Süßer Abschied
Gnadenlos brennt die Sonne auf die Trauergemeinde nieder. Mist, jetzt spielt auch noch mein Kreislauf verrückt. Ich schwanke. Irgendjemand stützt mich. Fast nehme ich mir selber die trauernde Witwe ab.
Geschafft. Endlich hat mir auch der Letzte kondoliert.
„Hallo Pia“, ruft es von hinten. Highheel-Geklapper kündigt meine Nachbarin Ruth an.
„Ruth, hallo“, antworte ich knapp.
„Mein Beileid. Wie geht es dir? Es ist so schrecklich. Dein armer Mann, viel zu früh“, schluchzt sie.
Zorn kocht in mir hoch. Diese falsche Schlange. Wie gut, dass der kleine Hutschleier mein halbes Gesicht verdeckt.
„Ja, viel zu früh. Bitte entschuldige Ruth, ich möchte jetzt allein sein.“
„Natürlich Pia. Das verstehe ich. Aber wenn du was brauchst, dann melde dich. Ich bin für dich da!“
Wortlos drehe ich mich um und mache mich auf den Heimweg. Meine Gedanken schweifen ab. Wie konnte mir das mein Karl, die Liebe meines Lebens, nur antun? Tobt sich jahrelang vor meiner Nase im Nachbarbett mit Ruth aus und ich Schaf hab nichts gemerkt, war blind vor Liebe.

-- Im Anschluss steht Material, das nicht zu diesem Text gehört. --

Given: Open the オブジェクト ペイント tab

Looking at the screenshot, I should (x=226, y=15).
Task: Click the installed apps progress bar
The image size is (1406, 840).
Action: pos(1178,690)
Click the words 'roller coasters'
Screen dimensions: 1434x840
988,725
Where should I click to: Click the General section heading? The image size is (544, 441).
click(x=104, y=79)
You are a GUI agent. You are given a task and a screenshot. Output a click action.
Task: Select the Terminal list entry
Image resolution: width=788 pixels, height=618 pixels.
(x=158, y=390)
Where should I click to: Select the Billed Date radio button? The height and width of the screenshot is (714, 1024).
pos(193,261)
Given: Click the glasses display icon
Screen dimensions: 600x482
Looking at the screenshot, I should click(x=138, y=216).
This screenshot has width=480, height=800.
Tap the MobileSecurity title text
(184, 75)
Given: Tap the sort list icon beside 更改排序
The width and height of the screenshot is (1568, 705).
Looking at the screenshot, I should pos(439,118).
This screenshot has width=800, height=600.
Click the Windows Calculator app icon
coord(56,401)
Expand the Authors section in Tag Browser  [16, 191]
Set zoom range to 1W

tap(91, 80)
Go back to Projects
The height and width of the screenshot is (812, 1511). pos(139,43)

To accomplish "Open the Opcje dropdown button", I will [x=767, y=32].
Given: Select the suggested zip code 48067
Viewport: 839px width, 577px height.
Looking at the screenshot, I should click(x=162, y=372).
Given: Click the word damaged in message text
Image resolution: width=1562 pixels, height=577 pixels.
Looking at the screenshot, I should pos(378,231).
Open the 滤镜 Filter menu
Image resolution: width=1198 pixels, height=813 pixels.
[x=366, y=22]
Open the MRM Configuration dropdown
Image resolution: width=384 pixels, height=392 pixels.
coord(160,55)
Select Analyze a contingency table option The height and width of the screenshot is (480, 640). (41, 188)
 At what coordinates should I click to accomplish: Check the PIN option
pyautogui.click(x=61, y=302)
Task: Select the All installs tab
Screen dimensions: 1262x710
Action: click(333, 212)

Ich sehe die beiden förmlich vor mir, wie sie über mich lachen. Die ganzen sechsundzwanzig Ehejahre hab ich nie an seiner Treue gezweifelt. Was für ein grandioser Schauspieler ist doch an ihm verloren gegangen.
Mr. Zufall hat alles auffliegen lassen. Ich wollte seinen Anzug in die Reinigung bringen und hab die Taschen geleert. Dabei flatterte mir der Brief von Ruth entgegen. Karl hat gar nichts abgestritten. Langweilig sei das Leben und der Sex mit mir. Ich würde ihn verhätscheln wie eine Glucke, kein Pep, kein Feuer. Immer brav. Langweilig eben. Ich hätte es nicht mal fertig gebracht, aus unserer Ehe eine Familie zu machen. Jede andere Frau könne Kinder kriegen, nur ich nicht.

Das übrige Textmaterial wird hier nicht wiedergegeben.